Except that an American historian, Andrew Offenburger of New Haven, Connecticut, has found out that the basis of The Heart of Redness is not Mda’s own intellectual property. Beginning as a devotee of Mda’s with a visiting fellowship at the University of Cape Town, he thought to check out the master’s sources in the local archives. These Mda evidently never bothered to visit himself, despite the fact that the photo of his woeful hysteric comes from there. Nor did he ever take the trouble to visit, for example, the piles of Brownlee material in the Johannesburg Public Library, of which he is an honorary patron.
In fact, as Offenburger deduced, instead of playing some fashionable game of so-called intertextuality and cross-referencing and trendy borrowings, as quite a few sophisticated postcolonialist critics had assumed, Mda simply lifted his whole underpinning, holus-bolus, from one single source.
In the recently published issue of the Indiana University Press quarterly journal, Research in African Literatures, Offenburger goes to print with his devastating reportback. He shows, with pages of parallel text examples, how lazy-minded Mda must have merely taken gobbets of Professor Jeff Peires’s magisterial Alan Paton Award winner, The Dead Will Arise of 1989, grafting them into a work the public has all along supposed his own. None of these excerpts are indicated as quotations, and most of them are pretty well verbatim. Even the name of his principal (fictional) character is nicked from Peires. Such pilfering could not have been accidental, either, for there are 88 examples. Offenburger goes as far as to plot a graph to indicate how the purloining even proceeds in Peires’s original order.
Given the right to reply against such an indictment in the same issue of the journal, and writing as a professor at Ohio University, Mda appears wholly unable to salvage his professional standing. While freely admitting he cadged from Peires as his sole source, he does point out, however, that he had referred to his influence, with thanks, in his dedication.
But that is hardly the same as making due acknowledgements, point for point, as nowadays is customary even in historical novels. Sensitive sub-editors usually guard against such instances of copyright abuse, which could lead to legal claims against them and the relationship between publisher and author is based on a trust that texts are original, after all. Usually this is a contractual stipulation.
And yet, with all the illicit cargo, ironically The Heart of Redness had gone on to win the Sunday Times Award in turn, as well as the Commonwealth Writers’ Prize for Africa, and so on. Had none of the adjudicators, nor any of the educators who prescibe the work as a setbook, spotted that it went off like a damp crib?
In the afterword of the recent reprint of his The Dead Will Arise, Peires does mention that a certain further use of his decade-long, hard-earned research had taken place. But until Offenburger’s whistleblowing he admits he had not realised the extent of the burglary. Being generous-spirited, and not inclined to elevate his own reputation by joining any mudslinging, he has decided not to pursue the matter. He admires Mda’s location scouting and concurs with Mda that fiction-writers are traditionally irresponsible anyway, taking advantage of being shot of the disciplinary controls of academic discourse. So Peires will leave it at that.
The Dead Will Arise
On the great day, two suns would rise red in the sky over the mountain of Ntaba kaNdoda where they would collide and darkness would cover the earth.’
There would be a great storm, which only the newly built and thatched houses would be able to withstand. Then the righteous dead—not those who had been killed by God for their wickedness through snakebite or drowning—and the new cattle would rise out of the earth at the mouths of the Kei, Kwenxurha, Tyhume and Keiskamma rivers.
The Heart of Redness
On that great day two suns will rise in the sky. They will be red like the colour of blood. In the middle of the sky, over Ntaba kaNdoda, our sacred mountain, they will collide, and the whole world will be in darkness.
A great storm will arise, and only those huts that are newly thatched in preparation for the arrival of our ancestors will survive it. Out of the earth, at the mouths of all our great rivers, the dead will arise with their new cattle.

_YOUR TASKS_
a) In two sentences, summarize the text on The Heart of Redness.
b) Write out everything from "A great storm will" down to "their new cattle." in the text on The Heart of Redness, word for word.

_DATA LINES_
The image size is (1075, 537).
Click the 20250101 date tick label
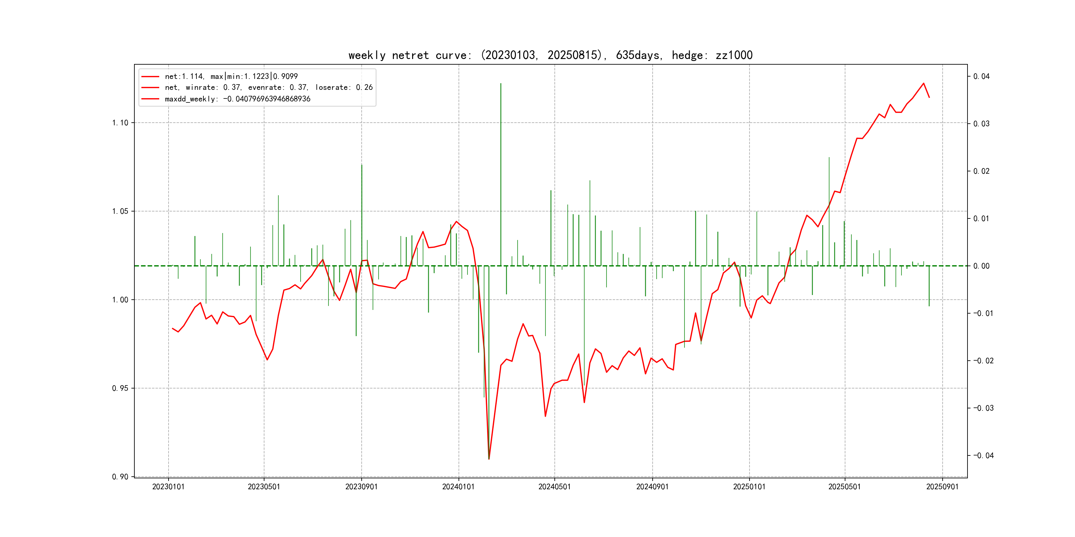tap(749, 487)
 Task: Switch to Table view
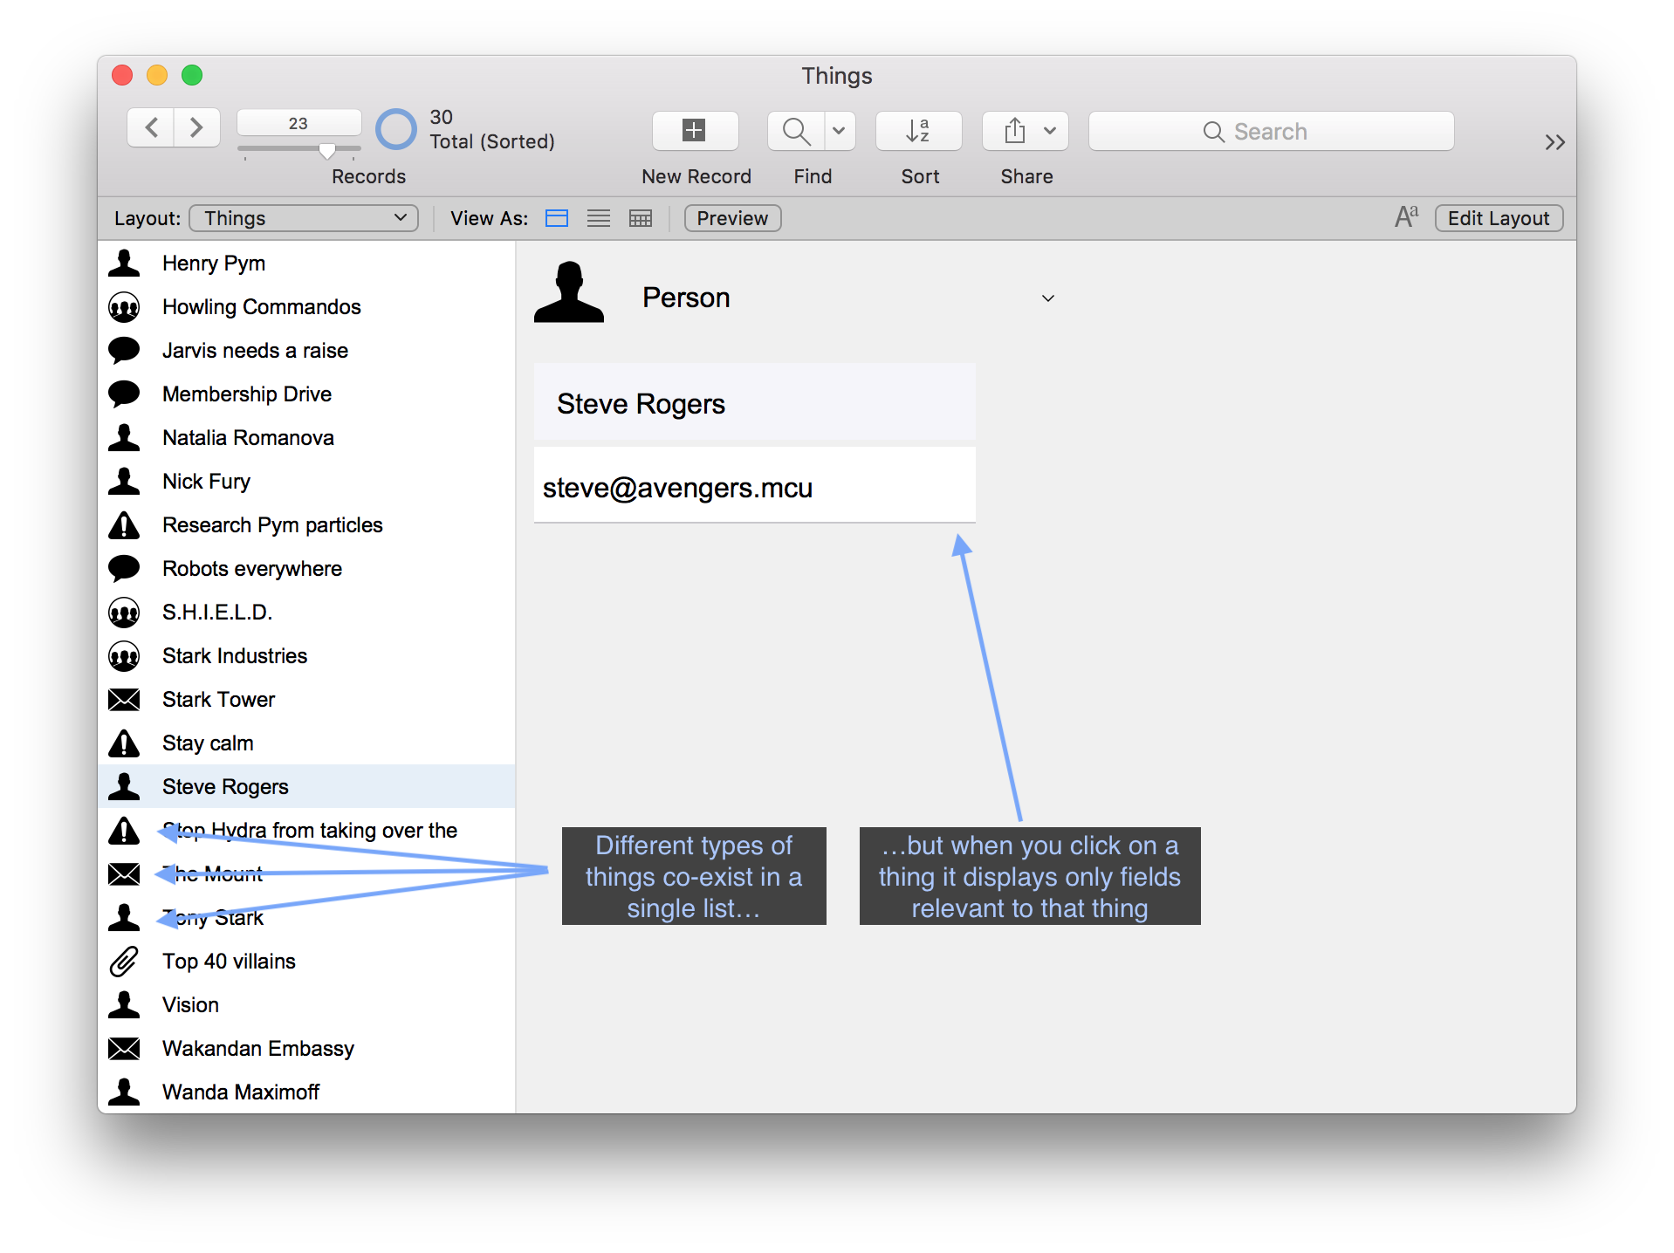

_RESULTS BY TASK_
a) The American historian Andrew Offenburger found that Mda took the basis of The Heart of Redness from one source, Professor Jeff Peires's The Dead Will Arise. He documented 88 mostly verbatim, unacknowledged examples in Research in African Literatures, and although Mda admitted Peires was his sole source, Peires, who had not realized the extent of the borrowing, has decided not to pursue the matter.

b)
A great storm will arise, and only those huts that are newly thatched in preparation for the arrival of our ancestors will survive it. Out of the earth, at the mouths of all our great rivers, the dead will arise with their new cattle.